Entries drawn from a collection
>>>>>

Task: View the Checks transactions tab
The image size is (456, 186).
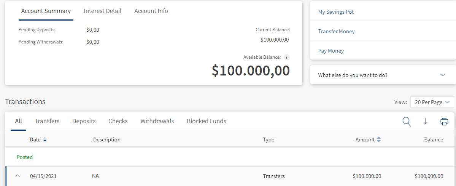Action: (118, 121)
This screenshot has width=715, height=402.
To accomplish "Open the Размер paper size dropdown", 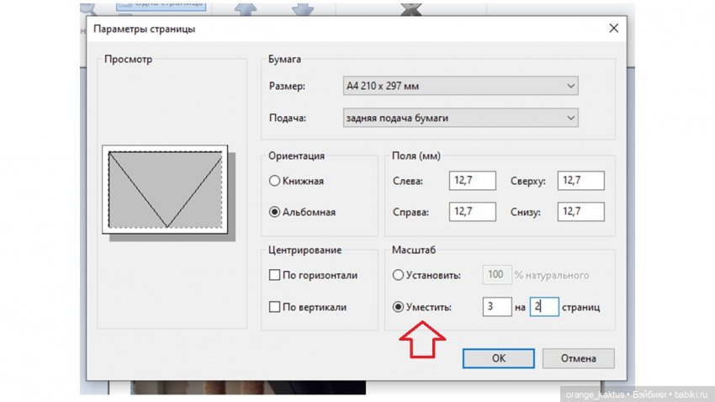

<<<<<

WHAT YOU WILL DO :: Reproduce word for word the lines of the records, beginning with the line that contains "This screenshot has width=715, height=402." and continuing through the end of the records. Omit the pictures from your answer.

FINISHED ANSWER ::
This screenshot has width=715, height=402.
To accomplish "Open the Размер paper size dropdown", 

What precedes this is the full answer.